Parla italiano la prima mappa della Via Lattea

Pubblicato il 6 Maggio 2010 - 14:52 OLTRE 6 MESI FA

Via Lattea

La mappa della Via Lattea parla italiano. Le immagini catturate dal più grande dei telescopi spaziali, Herschel, lanciato un anno fa dall’Agenzia Spaziale Europea (Esa), e i 130 astronomi di tutto il mondo che vi lavorano sono coordinati dall’italiano Sergio Molinari, dell’Istituto di Fisica dello Spazio Interplanetario dell’Istituto Nazionale di Astrofisica (Ifsi-Inaf).

“Le prime immagini sono state mostrate oggi e sono sbalorditive. Stiamo lavorando alla mappa della parte più interna della galassia, più calda e turbolenta, fino a sfiorare la periferia, più tranquilla e dove si formano meno stelle”, ha detto Molinari a margine della conferenza stampa organizzata oggi in a Noordwijk (Olanda), nel centro di ricerca dell’Esa. La porzione della galassia esplorata nel progetto si estende da 8.000 fino a 30.000 anni luce.

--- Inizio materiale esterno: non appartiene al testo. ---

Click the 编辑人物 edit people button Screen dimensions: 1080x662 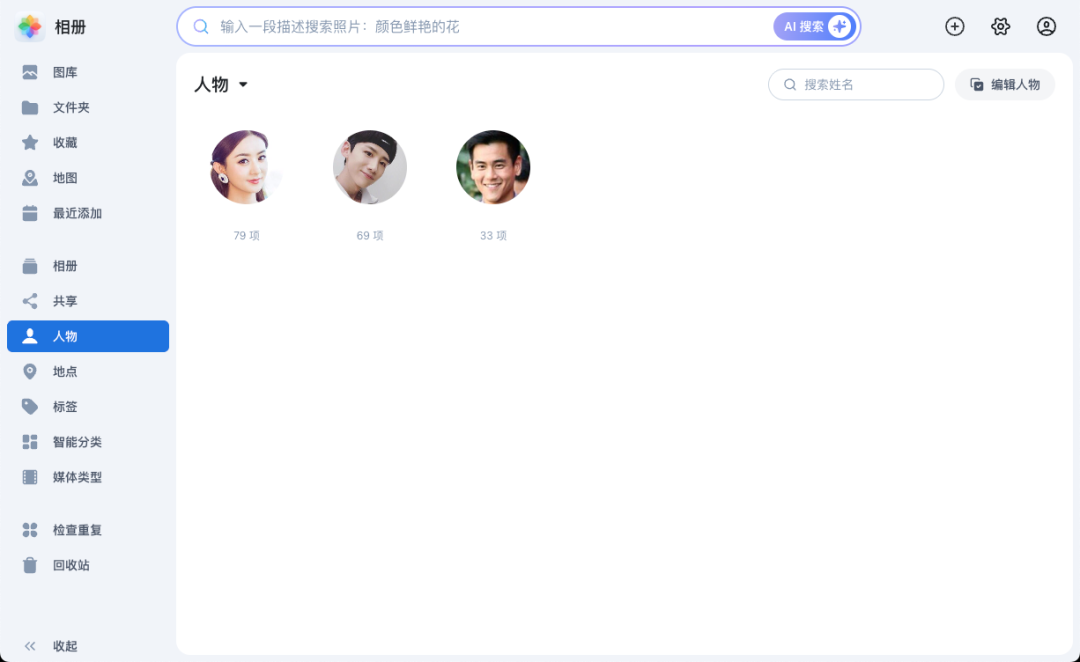click(1004, 84)

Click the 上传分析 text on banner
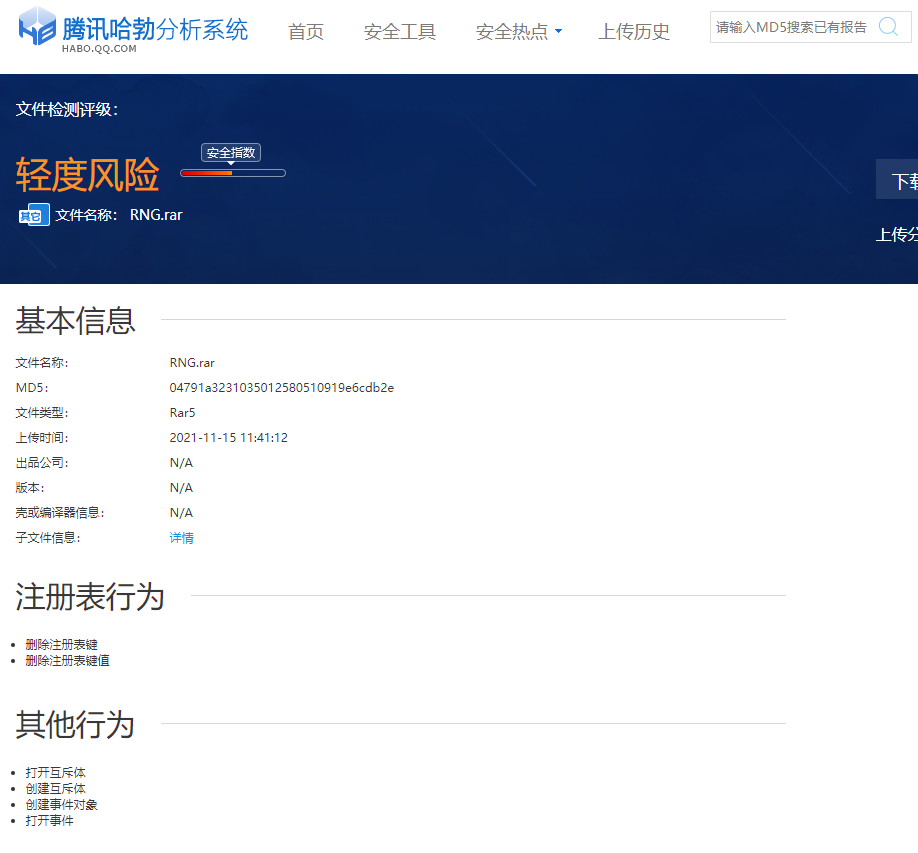(x=897, y=235)
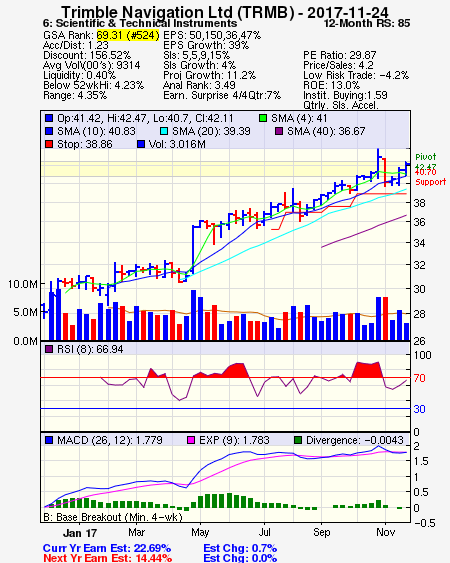Click the highlighted GSA Rank value

128,35
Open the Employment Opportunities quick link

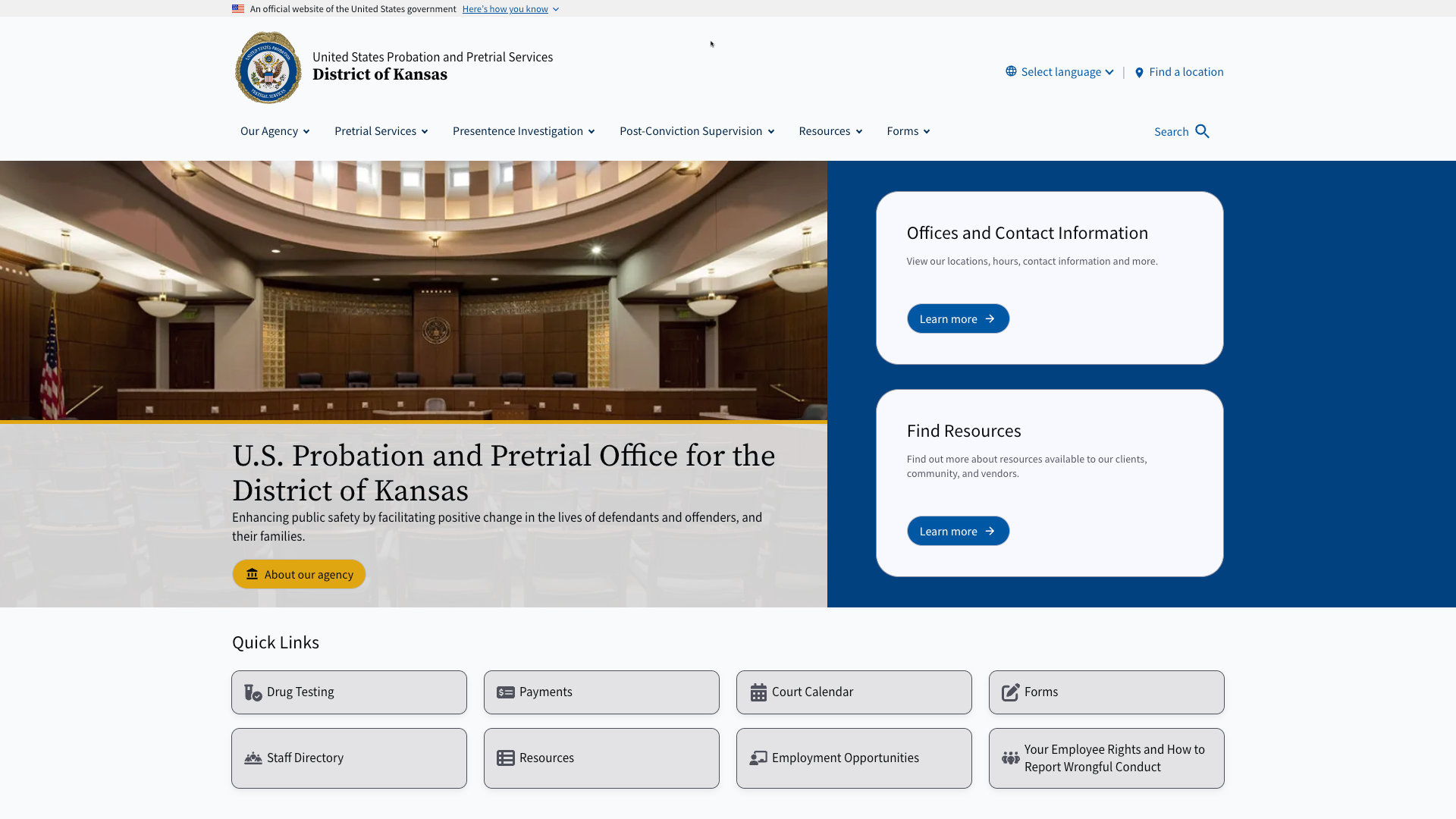click(853, 758)
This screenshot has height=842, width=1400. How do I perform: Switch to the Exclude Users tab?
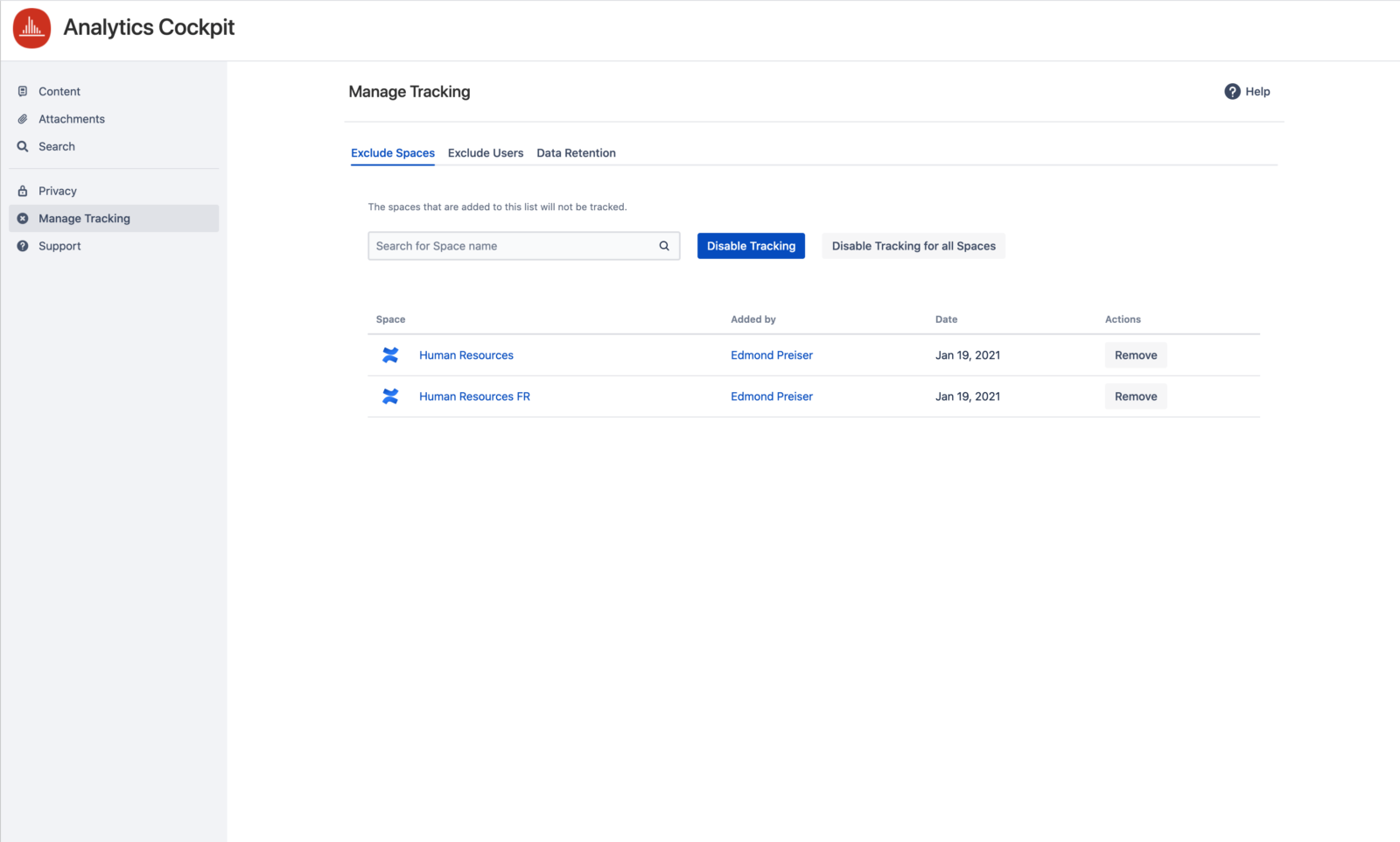[x=486, y=152]
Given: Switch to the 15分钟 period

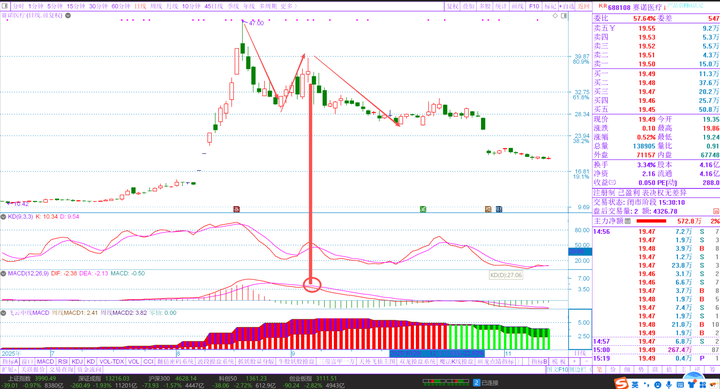Looking at the screenshot, I should pos(76,6).
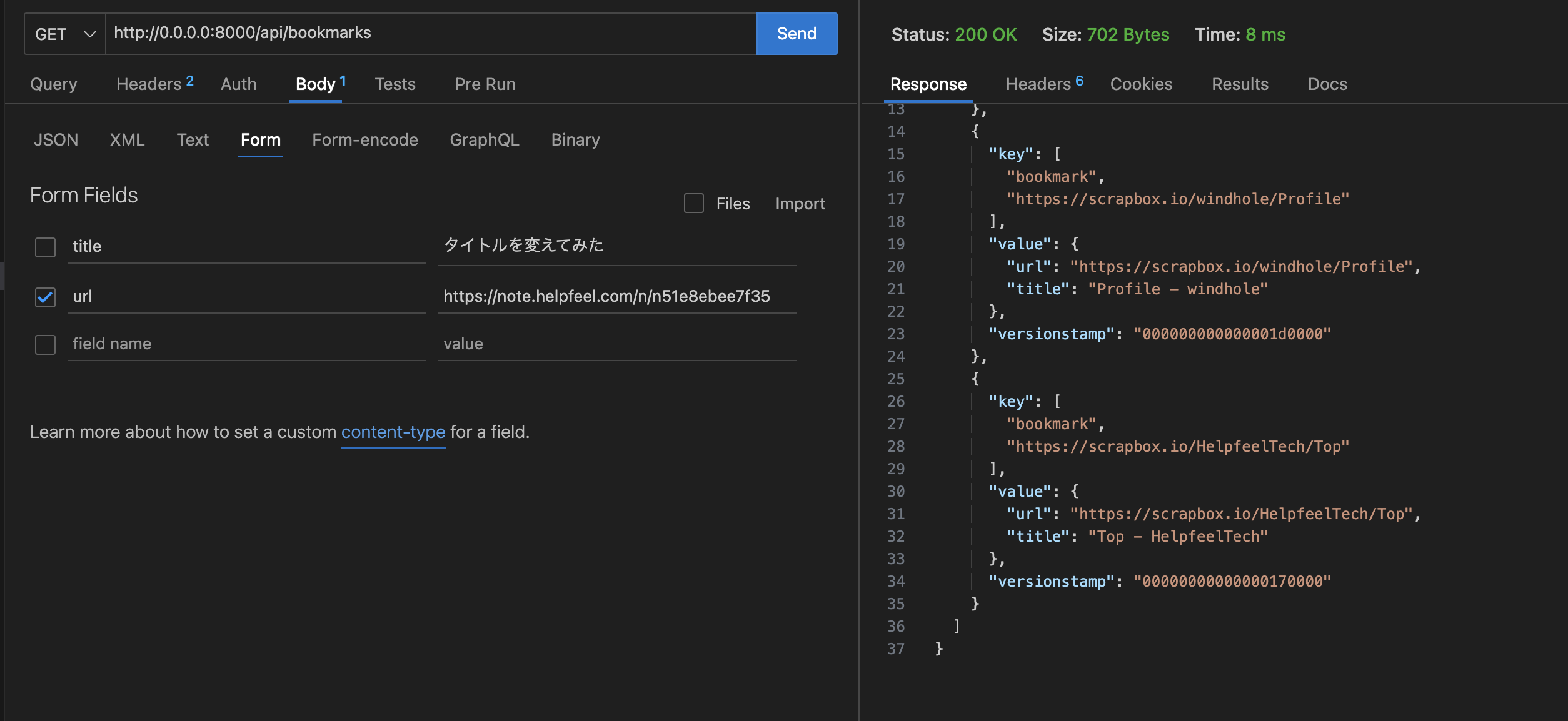
Task: Open the GET method dropdown
Action: coord(64,34)
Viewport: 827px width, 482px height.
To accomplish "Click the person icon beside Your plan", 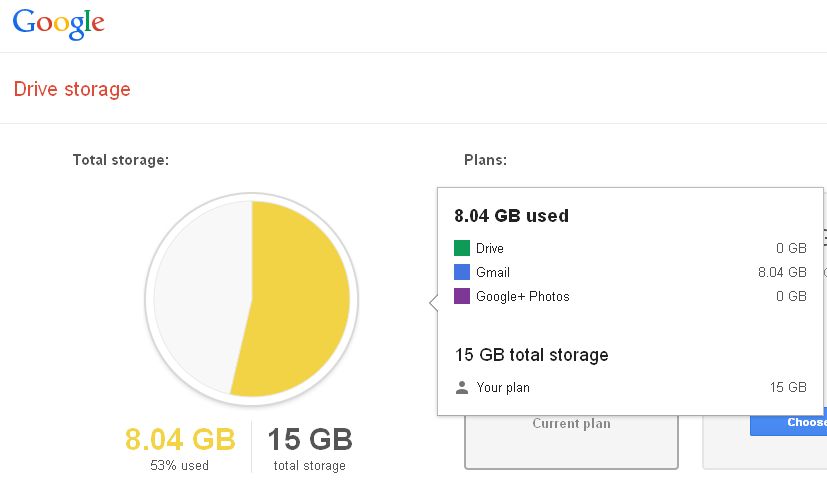I will point(461,387).
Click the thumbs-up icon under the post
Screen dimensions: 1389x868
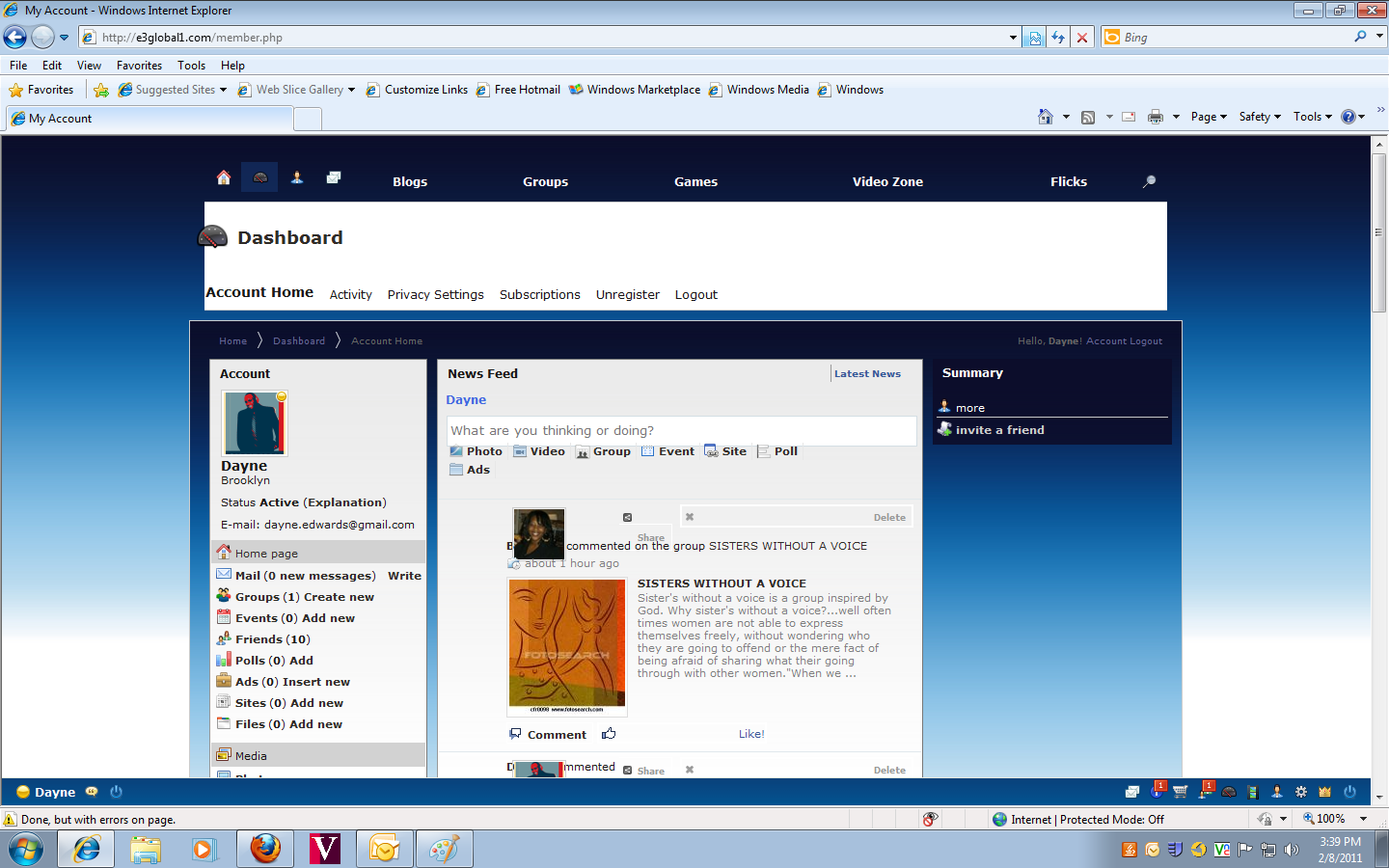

Al progetto, chiamato Hi-Gal (Herschel Infrared Galactic plane survey), l’Italia partecipa grazie al finanziamento dell’Agenzia Spaziale Italiana (Asi) insieme, per l’Inaf, all’osservatorio di Arcetri e l’università di Padova. “Gli strumenti stanno lavorando benissimo”, ha detto ancora Molinari, e promettono di rispondere alla domanda chiave gli rivolgono i ricercatori: “Vogliamo capire perché nella galassia c’è questa diversità fra i centro, così attivo, e la periferia, quali sono le condizioni che fanno sì che la formazione delle nuove stelle avvenga nella zona centrale”.

Proprio come nelle città, vita e movimento si trovano al centro, ma adesso i ricercatori vogliono sapere perché: “E’ una sfida capire come avviene la formazione delle stelle, soprattutto per le più grandi”, ha detto il coordinatore del progetto. “La cosa sbalorditiva – ha concluso – è avere in un’unica immagine tutto il ciclo vitale delle stelle”: dalla macchia rossastra della materia più fredda (quasi vicina allo zero assoluto) indispensabile per “accendere” una stella, alla ragnatela di filamenti che funzionano come incubatori nei quali gli embrioni delle stelle possono crescere nelle condizioni ottimali. “Poter avere finalmente dati come questi – ha concluso – significa poter capire l’evoluzione delle glassie”.